What you are asked to do
Using the entries below, write out the line with "Given: Click the step", the line with "This screenshot has height=710, width=1568.", and every line in between, exactly as each is written.

[Stored items from a collection]
####################
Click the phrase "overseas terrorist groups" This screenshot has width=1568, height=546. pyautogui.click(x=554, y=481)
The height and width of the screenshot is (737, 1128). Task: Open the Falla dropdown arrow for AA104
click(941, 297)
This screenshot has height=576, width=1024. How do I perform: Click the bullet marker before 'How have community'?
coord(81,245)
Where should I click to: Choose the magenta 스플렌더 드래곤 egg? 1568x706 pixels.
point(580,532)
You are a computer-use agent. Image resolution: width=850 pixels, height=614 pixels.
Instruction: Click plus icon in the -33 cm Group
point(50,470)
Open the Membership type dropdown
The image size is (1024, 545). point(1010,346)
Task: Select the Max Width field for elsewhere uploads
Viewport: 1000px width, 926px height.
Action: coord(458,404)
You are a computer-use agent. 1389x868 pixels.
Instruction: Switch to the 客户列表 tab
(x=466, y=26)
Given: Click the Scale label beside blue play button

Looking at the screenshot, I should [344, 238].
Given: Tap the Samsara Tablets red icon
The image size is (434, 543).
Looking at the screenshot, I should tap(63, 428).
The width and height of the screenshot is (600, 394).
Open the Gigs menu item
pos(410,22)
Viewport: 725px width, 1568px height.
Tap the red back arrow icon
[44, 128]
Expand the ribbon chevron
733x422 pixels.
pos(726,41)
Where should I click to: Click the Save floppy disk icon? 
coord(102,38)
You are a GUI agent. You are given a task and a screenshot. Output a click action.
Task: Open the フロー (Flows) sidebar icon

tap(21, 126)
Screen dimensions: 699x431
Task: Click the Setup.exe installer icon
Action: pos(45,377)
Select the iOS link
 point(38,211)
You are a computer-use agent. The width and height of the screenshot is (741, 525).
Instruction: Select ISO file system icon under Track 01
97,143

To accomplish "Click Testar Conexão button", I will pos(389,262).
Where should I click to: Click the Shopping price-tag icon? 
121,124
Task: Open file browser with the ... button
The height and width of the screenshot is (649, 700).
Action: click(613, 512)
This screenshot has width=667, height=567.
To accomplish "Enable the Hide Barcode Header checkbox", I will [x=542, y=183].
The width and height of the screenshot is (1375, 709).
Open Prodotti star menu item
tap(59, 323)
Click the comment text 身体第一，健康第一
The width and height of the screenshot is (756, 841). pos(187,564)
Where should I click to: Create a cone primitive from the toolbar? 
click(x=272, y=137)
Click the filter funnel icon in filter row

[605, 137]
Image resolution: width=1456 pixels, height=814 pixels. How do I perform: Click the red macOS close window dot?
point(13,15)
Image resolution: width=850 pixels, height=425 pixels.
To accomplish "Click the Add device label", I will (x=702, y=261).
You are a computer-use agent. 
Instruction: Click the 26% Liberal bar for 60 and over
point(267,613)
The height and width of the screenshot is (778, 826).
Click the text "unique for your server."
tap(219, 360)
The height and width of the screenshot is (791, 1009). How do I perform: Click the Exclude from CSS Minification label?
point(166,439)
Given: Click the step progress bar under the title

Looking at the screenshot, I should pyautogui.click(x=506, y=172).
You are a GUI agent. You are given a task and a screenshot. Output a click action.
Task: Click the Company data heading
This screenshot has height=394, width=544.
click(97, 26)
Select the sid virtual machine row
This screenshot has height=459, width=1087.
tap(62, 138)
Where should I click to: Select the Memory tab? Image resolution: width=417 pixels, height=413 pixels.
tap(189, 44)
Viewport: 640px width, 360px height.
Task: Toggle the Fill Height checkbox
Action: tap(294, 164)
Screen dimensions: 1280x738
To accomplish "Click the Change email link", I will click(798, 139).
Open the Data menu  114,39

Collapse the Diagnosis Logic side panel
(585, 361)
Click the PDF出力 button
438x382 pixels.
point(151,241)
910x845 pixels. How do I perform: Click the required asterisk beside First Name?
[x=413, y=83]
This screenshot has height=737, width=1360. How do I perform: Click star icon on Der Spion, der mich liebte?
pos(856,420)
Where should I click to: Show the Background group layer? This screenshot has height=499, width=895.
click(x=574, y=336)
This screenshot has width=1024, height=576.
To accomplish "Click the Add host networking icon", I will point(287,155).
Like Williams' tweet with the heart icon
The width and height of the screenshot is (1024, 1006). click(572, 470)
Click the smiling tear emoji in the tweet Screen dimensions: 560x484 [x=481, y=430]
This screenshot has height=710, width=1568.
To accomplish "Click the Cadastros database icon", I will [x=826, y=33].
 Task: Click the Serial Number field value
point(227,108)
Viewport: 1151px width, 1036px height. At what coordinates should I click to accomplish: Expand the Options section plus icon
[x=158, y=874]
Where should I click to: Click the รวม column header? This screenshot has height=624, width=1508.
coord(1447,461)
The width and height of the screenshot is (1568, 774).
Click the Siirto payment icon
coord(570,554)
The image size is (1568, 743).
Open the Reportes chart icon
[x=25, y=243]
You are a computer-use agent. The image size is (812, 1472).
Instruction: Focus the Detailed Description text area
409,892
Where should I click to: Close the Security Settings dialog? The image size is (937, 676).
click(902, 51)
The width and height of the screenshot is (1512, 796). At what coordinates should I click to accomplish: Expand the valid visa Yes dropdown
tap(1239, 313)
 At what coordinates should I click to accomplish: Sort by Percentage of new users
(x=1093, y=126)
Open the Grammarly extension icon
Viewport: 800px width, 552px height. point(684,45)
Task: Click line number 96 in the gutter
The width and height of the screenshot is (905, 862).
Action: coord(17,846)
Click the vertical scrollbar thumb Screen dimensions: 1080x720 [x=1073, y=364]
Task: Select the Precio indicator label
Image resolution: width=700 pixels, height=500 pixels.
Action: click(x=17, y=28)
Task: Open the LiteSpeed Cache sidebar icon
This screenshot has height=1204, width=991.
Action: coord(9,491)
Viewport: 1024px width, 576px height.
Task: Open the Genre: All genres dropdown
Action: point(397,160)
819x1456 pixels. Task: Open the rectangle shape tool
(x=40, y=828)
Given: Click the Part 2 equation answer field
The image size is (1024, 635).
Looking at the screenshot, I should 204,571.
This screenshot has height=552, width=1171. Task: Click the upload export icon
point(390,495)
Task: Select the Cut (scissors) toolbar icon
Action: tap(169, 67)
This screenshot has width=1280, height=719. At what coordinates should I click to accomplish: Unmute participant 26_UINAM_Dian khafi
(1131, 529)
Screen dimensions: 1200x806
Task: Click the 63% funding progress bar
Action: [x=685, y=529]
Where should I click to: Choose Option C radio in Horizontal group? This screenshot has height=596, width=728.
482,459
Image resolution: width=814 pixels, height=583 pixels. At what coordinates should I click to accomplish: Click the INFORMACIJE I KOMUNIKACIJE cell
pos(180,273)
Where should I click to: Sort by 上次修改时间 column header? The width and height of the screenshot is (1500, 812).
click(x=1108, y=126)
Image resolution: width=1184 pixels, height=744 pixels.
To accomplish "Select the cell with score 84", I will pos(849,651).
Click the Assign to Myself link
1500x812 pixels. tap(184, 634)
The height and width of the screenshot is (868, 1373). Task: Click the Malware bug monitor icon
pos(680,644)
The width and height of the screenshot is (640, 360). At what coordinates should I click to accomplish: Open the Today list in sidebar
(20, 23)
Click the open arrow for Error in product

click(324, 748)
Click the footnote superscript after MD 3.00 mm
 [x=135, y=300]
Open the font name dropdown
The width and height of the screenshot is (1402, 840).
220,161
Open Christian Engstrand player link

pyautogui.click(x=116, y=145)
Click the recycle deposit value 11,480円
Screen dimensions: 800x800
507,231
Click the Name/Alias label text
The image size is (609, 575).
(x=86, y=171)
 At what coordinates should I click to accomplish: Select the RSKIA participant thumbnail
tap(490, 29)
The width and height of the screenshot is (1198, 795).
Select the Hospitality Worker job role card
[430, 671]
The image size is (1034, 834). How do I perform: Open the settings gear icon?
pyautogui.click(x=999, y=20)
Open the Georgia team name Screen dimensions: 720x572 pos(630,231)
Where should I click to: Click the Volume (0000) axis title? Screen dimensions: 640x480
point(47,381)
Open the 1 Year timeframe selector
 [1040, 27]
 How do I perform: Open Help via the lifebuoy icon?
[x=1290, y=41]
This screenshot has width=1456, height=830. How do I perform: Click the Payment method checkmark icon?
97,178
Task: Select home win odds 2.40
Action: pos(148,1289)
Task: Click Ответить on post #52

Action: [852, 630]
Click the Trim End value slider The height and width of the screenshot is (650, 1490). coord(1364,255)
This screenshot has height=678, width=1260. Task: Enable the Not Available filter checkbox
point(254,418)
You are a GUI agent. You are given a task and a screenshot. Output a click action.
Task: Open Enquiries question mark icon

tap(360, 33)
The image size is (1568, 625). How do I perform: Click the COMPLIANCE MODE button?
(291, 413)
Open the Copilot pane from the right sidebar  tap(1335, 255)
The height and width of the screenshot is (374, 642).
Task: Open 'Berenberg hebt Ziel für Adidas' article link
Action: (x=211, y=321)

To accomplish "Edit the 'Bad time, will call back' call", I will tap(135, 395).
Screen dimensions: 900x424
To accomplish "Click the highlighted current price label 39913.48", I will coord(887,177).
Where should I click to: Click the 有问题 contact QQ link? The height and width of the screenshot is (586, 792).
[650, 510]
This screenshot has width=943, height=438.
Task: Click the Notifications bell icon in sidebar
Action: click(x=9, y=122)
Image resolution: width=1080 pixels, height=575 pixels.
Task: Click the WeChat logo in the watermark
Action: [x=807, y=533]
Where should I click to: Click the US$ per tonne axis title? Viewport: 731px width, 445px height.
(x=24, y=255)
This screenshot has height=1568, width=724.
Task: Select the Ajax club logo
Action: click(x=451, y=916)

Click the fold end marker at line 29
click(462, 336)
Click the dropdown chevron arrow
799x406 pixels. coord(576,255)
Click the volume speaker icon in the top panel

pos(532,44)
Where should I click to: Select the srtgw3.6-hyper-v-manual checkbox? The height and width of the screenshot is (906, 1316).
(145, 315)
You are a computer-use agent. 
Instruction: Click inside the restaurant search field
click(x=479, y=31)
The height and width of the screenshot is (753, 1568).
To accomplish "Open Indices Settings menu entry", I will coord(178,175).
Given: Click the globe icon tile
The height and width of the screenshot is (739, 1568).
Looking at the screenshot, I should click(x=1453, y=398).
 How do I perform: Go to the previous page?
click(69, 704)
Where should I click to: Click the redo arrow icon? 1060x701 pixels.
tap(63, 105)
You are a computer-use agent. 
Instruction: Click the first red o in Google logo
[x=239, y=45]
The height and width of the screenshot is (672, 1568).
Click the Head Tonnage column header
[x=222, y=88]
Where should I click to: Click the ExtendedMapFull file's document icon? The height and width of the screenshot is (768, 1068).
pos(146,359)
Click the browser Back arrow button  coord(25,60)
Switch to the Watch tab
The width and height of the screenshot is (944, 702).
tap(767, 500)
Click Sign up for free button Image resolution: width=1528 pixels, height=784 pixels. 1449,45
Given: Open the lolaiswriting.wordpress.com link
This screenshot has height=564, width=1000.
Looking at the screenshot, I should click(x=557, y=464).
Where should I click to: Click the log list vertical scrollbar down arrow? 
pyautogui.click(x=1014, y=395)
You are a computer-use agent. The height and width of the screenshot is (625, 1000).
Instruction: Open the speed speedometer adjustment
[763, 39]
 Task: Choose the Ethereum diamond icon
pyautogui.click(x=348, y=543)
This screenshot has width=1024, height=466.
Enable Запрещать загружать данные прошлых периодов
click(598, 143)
####################
Completed task
Given: Click the step progress bar under the title

Looking at the screenshot, I should pyautogui.click(x=506, y=172).
You are a GUI agent. You are given a task and a screenshot. Output a click action.
Task: Click the Company data heading
This screenshot has height=394, width=544.
click(97, 26)
Select the sid virtual machine row
This screenshot has height=459, width=1087.
tap(62, 138)
Where should I click to: Select the Memory tab? Image resolution: width=417 pixels, height=413 pixels.
tap(189, 44)
Viewport: 640px width, 360px height.
Task: Toggle the Fill Height checkbox
Action: tap(294, 164)
Screen dimensions: 1280x738
To accomplish "Click the Change email link", I will click(798, 139).
Open the Data menu  114,39

Collapse the Diagnosis Logic side panel
(585, 361)
Click the PDF出力 button
438x382 pixels.
point(151,241)
910x845 pixels. How do I perform: Click the required asterisk beside First Name?
[x=413, y=83]
This screenshot has height=737, width=1360. How do I perform: Click star icon on Der Spion, der mich liebte?
pos(856,420)
Where should I click to: Show the Background group layer? This screenshot has height=499, width=895.
click(x=574, y=336)
This screenshot has width=1024, height=576.
To accomplish "Click the Add host networking icon", I will point(287,155).
Like Williams' tweet with the heart icon
The width and height of the screenshot is (1024, 1006). click(572, 470)
Click the smiling tear emoji in the tweet Screen dimensions: 560x484 [x=481, y=430]
This screenshot has height=710, width=1568.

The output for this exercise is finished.